-- BEGIN --
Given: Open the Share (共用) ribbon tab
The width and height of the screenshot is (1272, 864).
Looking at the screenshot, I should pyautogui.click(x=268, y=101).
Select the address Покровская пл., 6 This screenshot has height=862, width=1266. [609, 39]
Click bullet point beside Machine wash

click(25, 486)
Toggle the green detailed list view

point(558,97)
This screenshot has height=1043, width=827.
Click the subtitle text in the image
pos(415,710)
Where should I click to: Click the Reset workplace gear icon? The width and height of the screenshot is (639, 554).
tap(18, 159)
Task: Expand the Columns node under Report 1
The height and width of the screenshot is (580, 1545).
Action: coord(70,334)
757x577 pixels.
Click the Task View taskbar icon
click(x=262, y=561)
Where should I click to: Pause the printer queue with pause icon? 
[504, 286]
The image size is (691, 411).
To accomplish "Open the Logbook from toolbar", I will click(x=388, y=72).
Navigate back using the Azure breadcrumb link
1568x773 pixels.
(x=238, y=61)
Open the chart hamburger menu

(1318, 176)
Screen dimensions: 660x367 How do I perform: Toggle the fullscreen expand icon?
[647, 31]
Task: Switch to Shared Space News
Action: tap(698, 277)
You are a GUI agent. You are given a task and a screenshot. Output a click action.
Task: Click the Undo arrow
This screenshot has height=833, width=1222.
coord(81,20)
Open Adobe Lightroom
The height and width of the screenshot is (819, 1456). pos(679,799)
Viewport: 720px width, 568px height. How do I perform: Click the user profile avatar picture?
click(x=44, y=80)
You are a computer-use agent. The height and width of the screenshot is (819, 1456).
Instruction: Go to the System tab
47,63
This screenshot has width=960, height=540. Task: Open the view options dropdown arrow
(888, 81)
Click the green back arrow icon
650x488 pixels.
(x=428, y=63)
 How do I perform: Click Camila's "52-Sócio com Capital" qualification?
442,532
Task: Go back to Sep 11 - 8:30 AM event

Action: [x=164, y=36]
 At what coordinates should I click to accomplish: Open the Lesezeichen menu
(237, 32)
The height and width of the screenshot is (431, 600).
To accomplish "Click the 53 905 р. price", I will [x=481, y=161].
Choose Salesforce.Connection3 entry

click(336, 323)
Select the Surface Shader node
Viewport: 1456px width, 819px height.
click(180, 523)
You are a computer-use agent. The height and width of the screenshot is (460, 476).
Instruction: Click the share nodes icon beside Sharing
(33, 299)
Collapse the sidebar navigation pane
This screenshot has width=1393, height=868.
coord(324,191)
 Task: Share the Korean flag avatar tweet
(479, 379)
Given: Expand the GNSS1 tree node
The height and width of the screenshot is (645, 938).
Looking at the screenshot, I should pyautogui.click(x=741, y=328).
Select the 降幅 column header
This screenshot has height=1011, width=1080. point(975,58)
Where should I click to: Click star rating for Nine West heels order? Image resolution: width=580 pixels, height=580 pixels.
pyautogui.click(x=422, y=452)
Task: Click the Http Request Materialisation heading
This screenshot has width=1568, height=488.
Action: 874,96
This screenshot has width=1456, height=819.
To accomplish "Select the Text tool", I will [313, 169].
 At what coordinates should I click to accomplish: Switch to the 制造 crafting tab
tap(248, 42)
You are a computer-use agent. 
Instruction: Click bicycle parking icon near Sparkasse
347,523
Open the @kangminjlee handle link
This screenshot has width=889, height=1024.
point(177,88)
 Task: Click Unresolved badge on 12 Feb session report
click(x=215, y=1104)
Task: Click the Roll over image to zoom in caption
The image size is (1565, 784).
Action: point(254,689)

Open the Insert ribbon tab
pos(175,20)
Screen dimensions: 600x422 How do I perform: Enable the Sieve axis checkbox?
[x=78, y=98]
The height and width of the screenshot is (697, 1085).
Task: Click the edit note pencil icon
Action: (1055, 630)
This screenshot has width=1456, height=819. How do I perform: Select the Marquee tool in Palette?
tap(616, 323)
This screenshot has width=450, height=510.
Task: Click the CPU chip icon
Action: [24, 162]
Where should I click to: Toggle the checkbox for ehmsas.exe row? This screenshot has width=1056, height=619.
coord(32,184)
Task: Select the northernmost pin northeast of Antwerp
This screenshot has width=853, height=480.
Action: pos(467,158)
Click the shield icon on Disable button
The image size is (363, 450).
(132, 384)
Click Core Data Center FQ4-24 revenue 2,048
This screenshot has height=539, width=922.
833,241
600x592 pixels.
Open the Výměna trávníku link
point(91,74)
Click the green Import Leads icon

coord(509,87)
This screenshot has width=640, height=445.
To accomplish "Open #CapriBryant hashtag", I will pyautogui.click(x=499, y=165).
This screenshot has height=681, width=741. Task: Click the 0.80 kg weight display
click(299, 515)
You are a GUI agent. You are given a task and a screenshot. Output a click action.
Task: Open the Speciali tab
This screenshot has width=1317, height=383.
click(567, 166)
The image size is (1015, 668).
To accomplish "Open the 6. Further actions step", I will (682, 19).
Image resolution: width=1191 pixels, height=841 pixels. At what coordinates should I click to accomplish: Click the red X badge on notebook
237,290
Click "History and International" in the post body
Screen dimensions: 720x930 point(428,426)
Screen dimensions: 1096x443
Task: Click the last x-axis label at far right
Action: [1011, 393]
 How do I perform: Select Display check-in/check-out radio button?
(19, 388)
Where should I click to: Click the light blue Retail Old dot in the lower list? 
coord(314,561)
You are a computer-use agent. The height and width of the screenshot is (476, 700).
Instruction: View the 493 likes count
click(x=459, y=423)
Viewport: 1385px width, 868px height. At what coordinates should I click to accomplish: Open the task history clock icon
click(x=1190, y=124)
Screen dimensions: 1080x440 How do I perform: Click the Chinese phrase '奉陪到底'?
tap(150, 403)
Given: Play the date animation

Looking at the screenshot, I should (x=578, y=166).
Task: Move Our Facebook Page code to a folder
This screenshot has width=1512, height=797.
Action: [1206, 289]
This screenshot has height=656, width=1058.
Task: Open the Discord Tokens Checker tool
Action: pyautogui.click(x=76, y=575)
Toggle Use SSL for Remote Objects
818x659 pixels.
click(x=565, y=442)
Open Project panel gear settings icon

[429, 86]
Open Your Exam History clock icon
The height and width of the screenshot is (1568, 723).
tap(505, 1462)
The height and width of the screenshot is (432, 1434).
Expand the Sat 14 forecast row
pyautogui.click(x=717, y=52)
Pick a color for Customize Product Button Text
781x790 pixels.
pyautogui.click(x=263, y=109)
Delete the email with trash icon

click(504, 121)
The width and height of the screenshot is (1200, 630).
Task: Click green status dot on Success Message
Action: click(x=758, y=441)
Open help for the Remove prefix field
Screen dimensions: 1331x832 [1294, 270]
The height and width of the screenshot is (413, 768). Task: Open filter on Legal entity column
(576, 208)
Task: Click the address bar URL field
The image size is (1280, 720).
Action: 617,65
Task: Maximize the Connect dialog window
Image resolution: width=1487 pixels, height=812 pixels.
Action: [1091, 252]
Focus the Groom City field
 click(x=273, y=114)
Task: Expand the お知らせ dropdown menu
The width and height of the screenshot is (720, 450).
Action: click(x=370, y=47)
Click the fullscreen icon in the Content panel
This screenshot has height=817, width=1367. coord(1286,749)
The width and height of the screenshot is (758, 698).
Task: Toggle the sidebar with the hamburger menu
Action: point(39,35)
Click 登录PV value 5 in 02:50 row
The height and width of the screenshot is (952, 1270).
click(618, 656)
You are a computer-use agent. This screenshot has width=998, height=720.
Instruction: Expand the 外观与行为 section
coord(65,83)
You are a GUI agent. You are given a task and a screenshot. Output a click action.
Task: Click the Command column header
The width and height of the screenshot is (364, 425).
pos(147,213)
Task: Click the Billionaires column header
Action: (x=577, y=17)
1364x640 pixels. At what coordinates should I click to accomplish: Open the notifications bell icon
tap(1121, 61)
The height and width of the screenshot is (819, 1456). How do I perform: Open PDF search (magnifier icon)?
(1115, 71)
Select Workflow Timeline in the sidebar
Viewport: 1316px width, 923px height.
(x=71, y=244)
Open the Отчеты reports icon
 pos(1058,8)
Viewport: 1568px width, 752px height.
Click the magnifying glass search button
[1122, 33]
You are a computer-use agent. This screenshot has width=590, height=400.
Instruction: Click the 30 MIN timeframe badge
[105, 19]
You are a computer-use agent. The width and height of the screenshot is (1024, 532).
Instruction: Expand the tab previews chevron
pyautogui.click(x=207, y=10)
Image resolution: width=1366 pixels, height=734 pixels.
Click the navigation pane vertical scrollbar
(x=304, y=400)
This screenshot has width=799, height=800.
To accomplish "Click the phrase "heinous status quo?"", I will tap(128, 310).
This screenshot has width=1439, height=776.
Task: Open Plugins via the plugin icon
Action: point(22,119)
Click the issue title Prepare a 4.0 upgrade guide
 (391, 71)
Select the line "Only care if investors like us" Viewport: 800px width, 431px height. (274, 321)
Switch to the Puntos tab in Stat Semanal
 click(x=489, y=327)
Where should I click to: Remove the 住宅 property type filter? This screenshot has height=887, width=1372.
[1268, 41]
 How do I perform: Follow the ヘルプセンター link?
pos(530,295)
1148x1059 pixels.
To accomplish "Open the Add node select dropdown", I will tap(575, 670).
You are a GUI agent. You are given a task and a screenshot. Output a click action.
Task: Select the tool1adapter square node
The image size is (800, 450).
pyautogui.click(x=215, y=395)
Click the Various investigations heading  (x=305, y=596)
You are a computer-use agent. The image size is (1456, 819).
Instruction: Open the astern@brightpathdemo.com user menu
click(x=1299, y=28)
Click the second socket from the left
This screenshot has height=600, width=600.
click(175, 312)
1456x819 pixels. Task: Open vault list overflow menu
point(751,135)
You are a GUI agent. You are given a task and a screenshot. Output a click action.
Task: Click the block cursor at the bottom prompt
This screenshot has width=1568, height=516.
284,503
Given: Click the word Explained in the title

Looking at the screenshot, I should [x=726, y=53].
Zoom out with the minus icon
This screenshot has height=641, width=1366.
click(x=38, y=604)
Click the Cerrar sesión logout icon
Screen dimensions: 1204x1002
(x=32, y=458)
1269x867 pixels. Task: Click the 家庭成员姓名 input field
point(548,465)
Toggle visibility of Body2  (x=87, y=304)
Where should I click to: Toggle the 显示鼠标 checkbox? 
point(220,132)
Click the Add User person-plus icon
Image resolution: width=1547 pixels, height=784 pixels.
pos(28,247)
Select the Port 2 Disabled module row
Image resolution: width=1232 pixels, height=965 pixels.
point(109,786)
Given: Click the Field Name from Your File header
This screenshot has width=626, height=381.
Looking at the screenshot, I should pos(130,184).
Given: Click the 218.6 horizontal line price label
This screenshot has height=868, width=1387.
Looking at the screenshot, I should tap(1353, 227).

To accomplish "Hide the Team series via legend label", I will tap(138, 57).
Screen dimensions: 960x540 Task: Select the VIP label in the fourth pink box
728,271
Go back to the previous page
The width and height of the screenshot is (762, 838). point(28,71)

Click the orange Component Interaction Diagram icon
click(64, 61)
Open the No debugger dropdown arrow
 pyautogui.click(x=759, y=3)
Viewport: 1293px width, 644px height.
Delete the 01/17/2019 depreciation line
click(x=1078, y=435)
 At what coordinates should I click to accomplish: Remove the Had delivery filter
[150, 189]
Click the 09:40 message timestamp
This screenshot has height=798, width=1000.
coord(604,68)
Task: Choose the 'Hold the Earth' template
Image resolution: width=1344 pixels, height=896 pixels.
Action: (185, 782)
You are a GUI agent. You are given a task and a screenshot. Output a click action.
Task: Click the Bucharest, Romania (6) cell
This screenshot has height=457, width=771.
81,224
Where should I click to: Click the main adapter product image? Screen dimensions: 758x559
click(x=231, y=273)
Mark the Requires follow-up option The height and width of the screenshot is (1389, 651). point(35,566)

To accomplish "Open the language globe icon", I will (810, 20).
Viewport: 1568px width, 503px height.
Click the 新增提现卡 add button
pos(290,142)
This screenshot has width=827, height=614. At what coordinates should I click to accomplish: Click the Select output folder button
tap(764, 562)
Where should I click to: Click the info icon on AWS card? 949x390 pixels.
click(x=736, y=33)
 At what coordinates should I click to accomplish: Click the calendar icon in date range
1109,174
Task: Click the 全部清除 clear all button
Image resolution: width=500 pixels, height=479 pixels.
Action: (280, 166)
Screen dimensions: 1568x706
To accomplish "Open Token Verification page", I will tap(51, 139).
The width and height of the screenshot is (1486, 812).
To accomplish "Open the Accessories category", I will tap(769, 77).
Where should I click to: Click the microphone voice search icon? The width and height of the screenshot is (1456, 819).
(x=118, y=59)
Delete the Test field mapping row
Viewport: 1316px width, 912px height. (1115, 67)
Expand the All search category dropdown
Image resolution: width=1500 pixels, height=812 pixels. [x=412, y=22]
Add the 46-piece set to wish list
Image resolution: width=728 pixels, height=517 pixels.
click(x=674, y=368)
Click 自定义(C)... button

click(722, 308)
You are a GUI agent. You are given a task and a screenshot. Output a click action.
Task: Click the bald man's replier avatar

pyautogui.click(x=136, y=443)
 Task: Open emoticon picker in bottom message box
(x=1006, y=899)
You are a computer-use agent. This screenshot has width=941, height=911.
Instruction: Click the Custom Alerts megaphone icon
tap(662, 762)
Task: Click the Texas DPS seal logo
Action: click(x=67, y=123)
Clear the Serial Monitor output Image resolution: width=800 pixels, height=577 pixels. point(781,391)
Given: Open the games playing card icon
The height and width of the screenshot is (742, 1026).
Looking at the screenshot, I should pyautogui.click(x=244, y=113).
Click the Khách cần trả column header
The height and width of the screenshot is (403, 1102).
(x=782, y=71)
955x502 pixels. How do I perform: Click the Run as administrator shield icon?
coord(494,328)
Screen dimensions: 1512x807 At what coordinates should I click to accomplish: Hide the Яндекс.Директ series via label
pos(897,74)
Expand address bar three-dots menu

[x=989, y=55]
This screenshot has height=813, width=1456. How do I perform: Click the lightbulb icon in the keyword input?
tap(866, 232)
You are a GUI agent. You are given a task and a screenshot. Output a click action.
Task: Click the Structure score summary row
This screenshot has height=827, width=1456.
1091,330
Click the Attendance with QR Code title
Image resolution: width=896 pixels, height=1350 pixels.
-- END --
Written instruction:
Reproduce the records above verbatim, starting at the line containing "Task: Choose the 'Hold the Earth' template" and ending after the line containing "(x=1006, y=899)".

Answer for the task:
Task: Choose the 'Hold the Earth' template
Image resolution: width=1344 pixels, height=896 pixels.
Action: (185, 782)
You are a GUI agent. You are given a task and a screenshot. Output a click action.
Task: Click the Bucharest, Romania (6) cell
This screenshot has height=457, width=771.
81,224
Where should I click to: Click the main adapter product image? Screen dimensions: 758x559
click(x=231, y=273)
Mark the Requires follow-up option The height and width of the screenshot is (1389, 651). point(35,566)

To accomplish "Open the language globe icon", I will (810, 20).
Viewport: 1568px width, 503px height.
Click the 新增提现卡 add button
pos(290,142)
This screenshot has width=827, height=614. At what coordinates should I click to accomplish: Click the Select output folder button
tap(764, 562)
Where should I click to: Click the info icon on AWS card? 949x390 pixels.
click(x=736, y=33)
 At what coordinates should I click to accomplish: Click the calendar icon in date range
1109,174
Task: Click the 全部清除 clear all button
Image resolution: width=500 pixels, height=479 pixels.
Action: (280, 166)
Screen dimensions: 1568x706
To accomplish "Open Token Verification page", I will tap(51, 139).
The width and height of the screenshot is (1486, 812).
To accomplish "Open the Accessories category", I will tap(769, 77).
Where should I click to: Click the microphone voice search icon? The width and height of the screenshot is (1456, 819).
(x=118, y=59)
Delete the Test field mapping row
Viewport: 1316px width, 912px height. (1115, 67)
Expand the All search category dropdown
Image resolution: width=1500 pixels, height=812 pixels. [x=412, y=22]
Add the 46-piece set to wish list
Image resolution: width=728 pixels, height=517 pixels.
click(x=674, y=368)
Click 自定义(C)... button

click(722, 308)
You are a GUI agent. You are given a task and a screenshot. Output a click action.
Task: Click the bald man's replier avatar

pyautogui.click(x=136, y=443)
 Task: Open emoticon picker in bottom message box
(x=1006, y=899)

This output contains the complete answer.